やること:
[A] 標題音楽の解説文で、標題音楽と対立するとされている音楽は何か。
[B] 標題音楽の解説文の続きを書いてください。

提示された抜粋:
══════

曲の表そうとするものを示す題,あるいは説明文の付いた器楽曲で,文学的・絵画的・観念的などの表現との関連で聴かれることが意図された音楽。絶対音楽と対立し,共に19世紀に生まれた言葉であるが,両者の境は流動的で,かつ相互に影響し合っている。標題音楽の概念は論者によりさまざまに用いられるが,上述の意図をもった器楽曲を指すものと解し,声楽曲でも用いられている標題音楽と同様な処理は標題音楽的手法と呼び,下位のジャンルとして標題交響曲,交響詩(標題をもった,たいていは1楽章の管弦楽曲)を含むと考えるのが一般的である。

══════

[画面上の要素の位置特定に関する記録]
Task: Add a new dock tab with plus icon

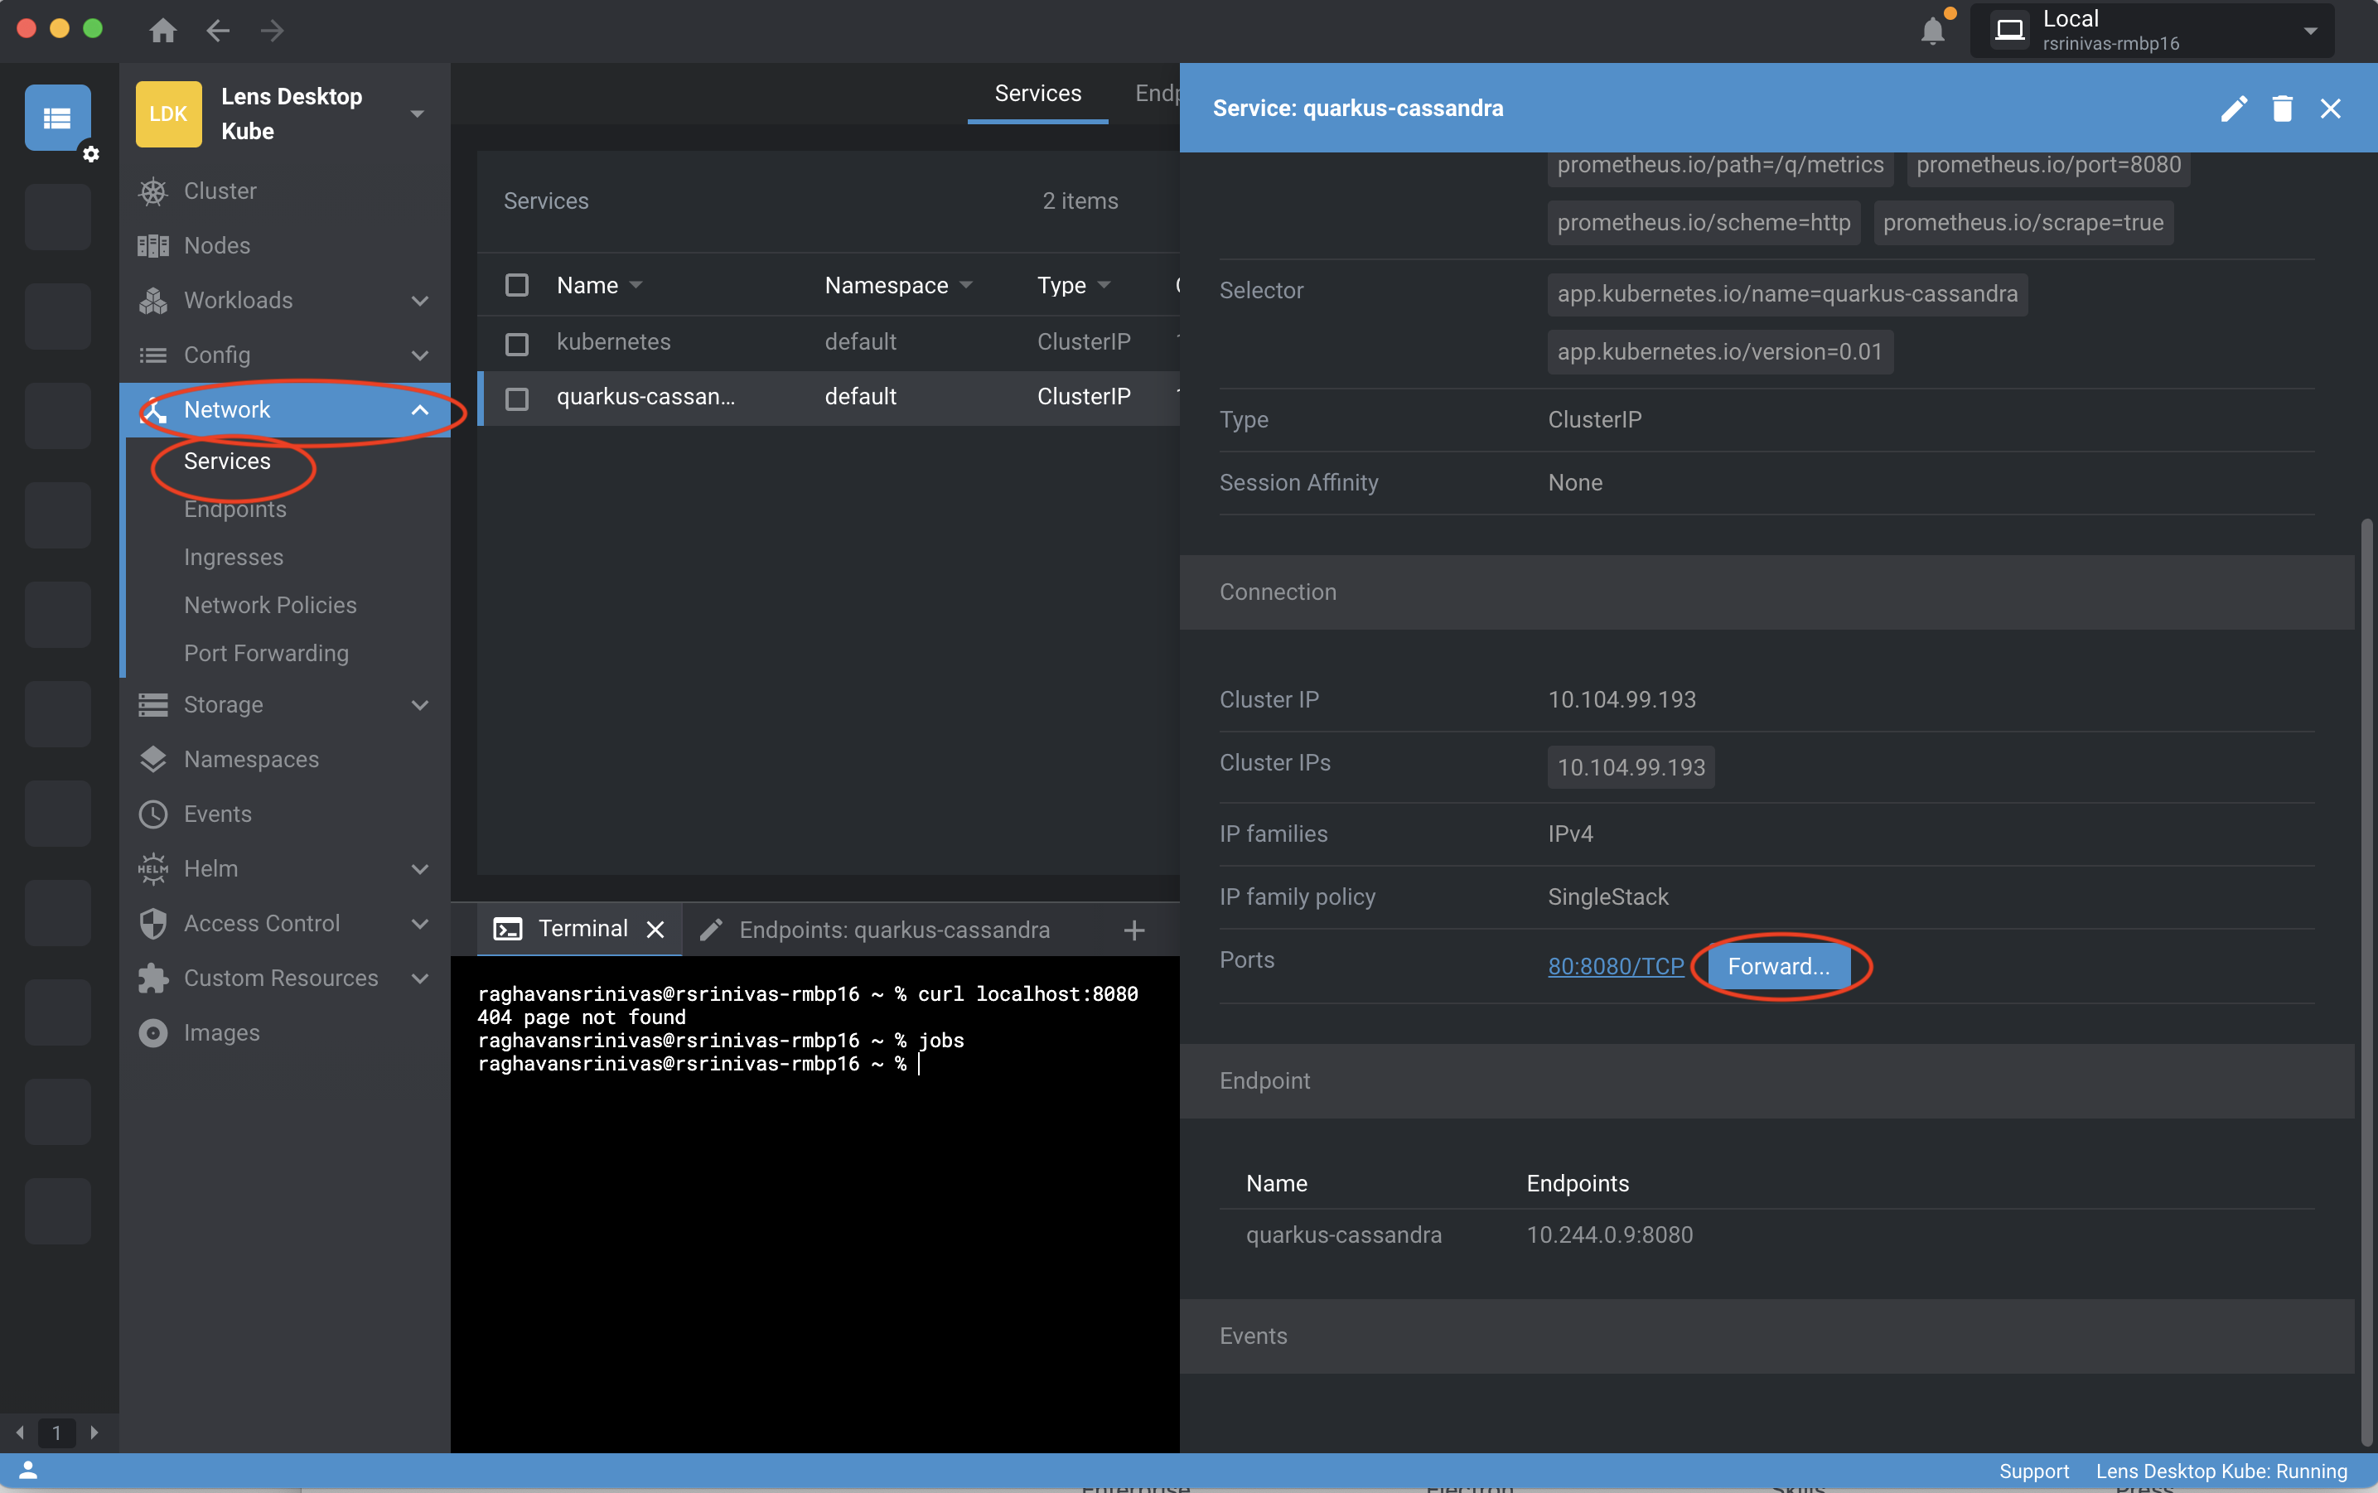Action: pyautogui.click(x=1134, y=930)
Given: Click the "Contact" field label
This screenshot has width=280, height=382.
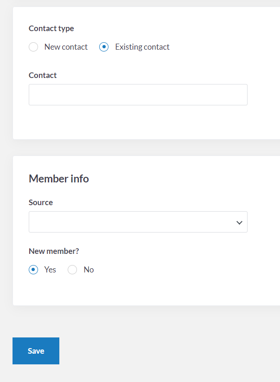Looking at the screenshot, I should [x=43, y=75].
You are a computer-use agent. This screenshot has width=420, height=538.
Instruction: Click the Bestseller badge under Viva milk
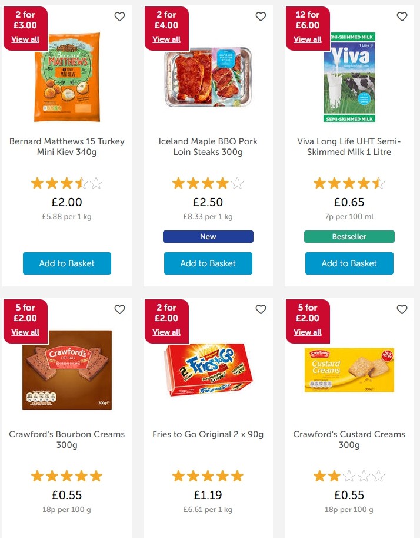(349, 237)
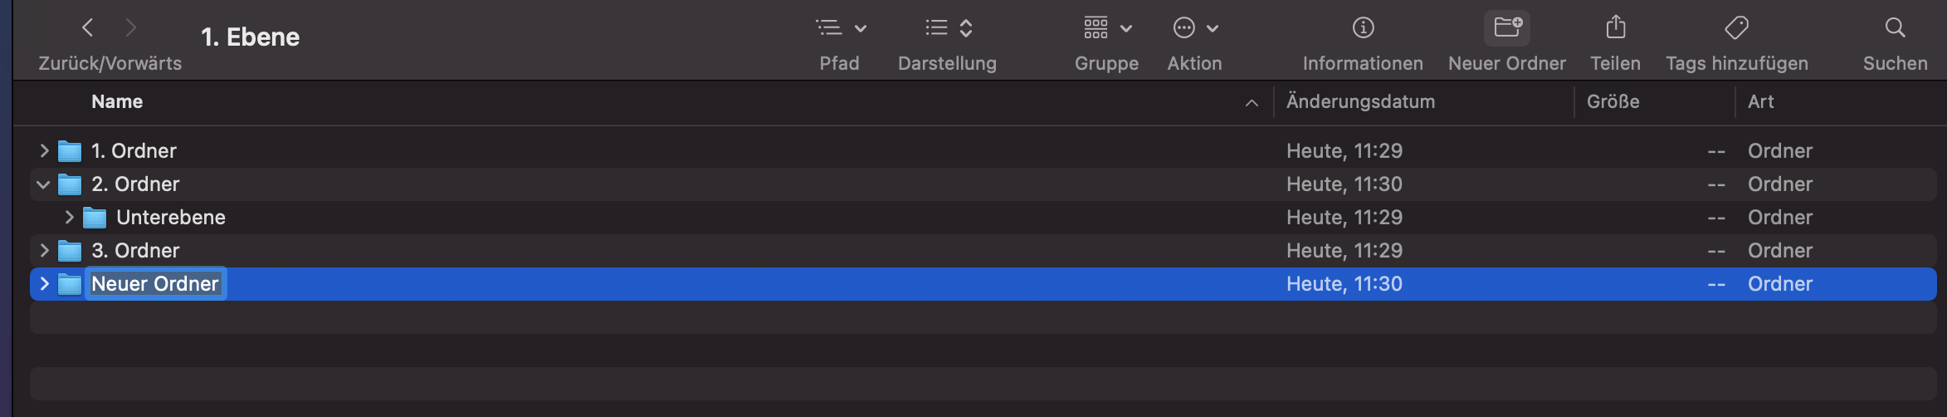Sort by Änderungsdatum column header
Viewport: 1947px width, 417px height.
point(1360,102)
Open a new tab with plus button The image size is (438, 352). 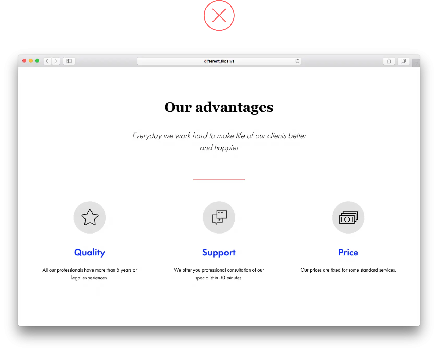pyautogui.click(x=416, y=63)
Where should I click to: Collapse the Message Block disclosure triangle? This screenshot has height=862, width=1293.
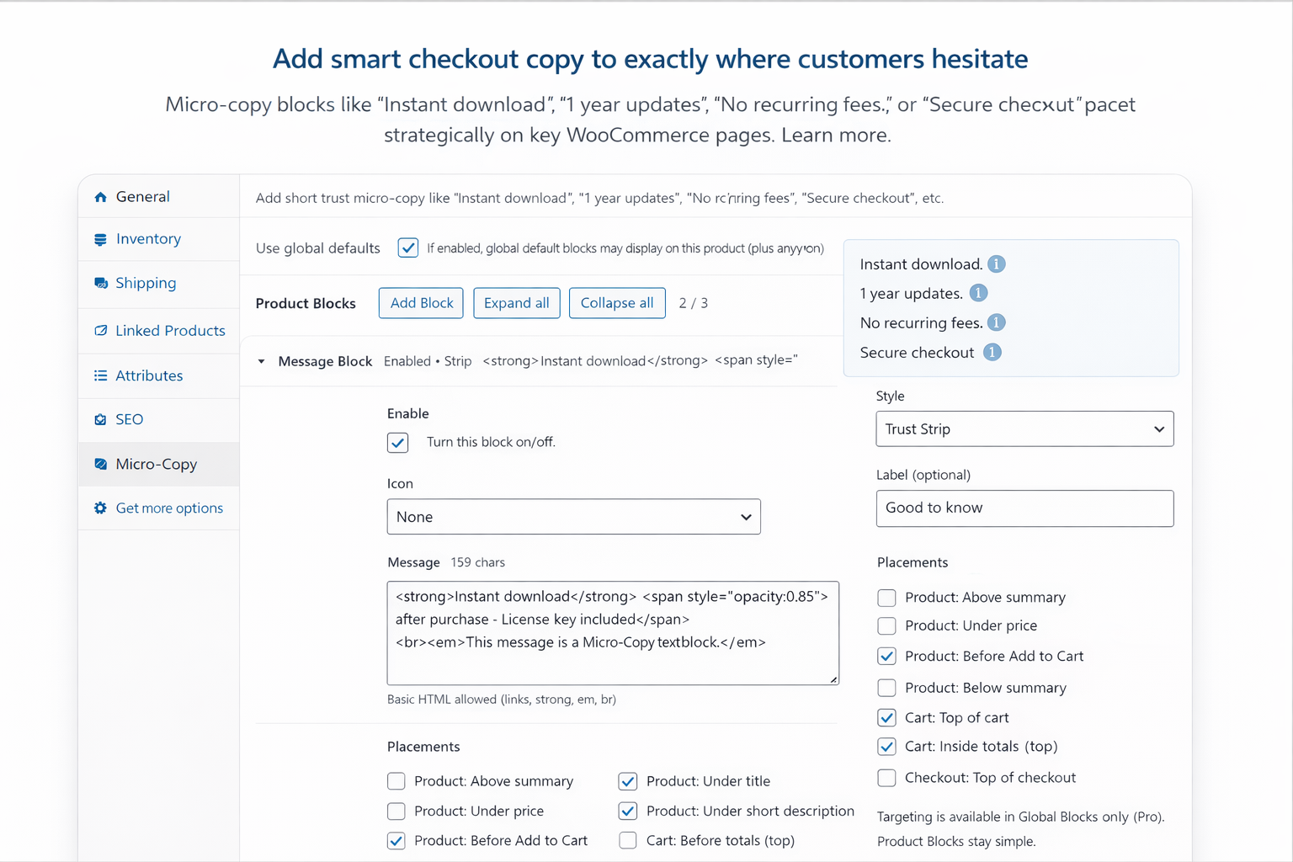click(262, 361)
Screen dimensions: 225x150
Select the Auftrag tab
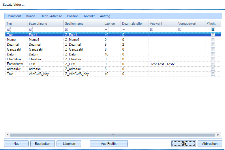(x=105, y=16)
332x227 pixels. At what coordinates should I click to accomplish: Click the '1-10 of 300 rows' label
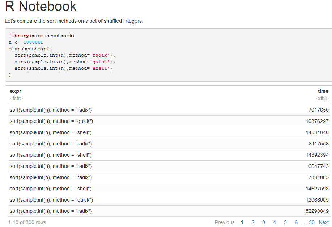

══════

課題別の解答:
[A] 絶対音楽。

[B]
 標題交響曲は標題音楽的な交響曲で,交響詩と異なり多楽章形式である。標題に,また交響曲の形式にどの程度忠実かは,曲により相違がある。1800年ころパリでこの語が用いられ始め,〈描写的交響曲〉とも呼ばれ,ハイドンの交響曲《朝》《昼》《晩》は古典派における例で,ロマン派のそれを代表するのがベルリオーズの《幻想交響曲》である。

 標題音楽と関連した術語に〈音画〉がある。前者がジャンルの呼称であるのに対し,これは手法を指すものといえる。すなわち鳥の声,嵐,車,槌の音のような聴覚的現象や,稲妻のような視覚的現象,上昇・逃走のような運動などの描写をする手法で,さらに権力と戦争をトランペットで表すような,現実の領域と楽器の伝統的な連想にも依存する。したがって音画は声楽曲にも用いられ,標題音楽的手法の一つとみなされるが,ジャンルの名として用いられることもある。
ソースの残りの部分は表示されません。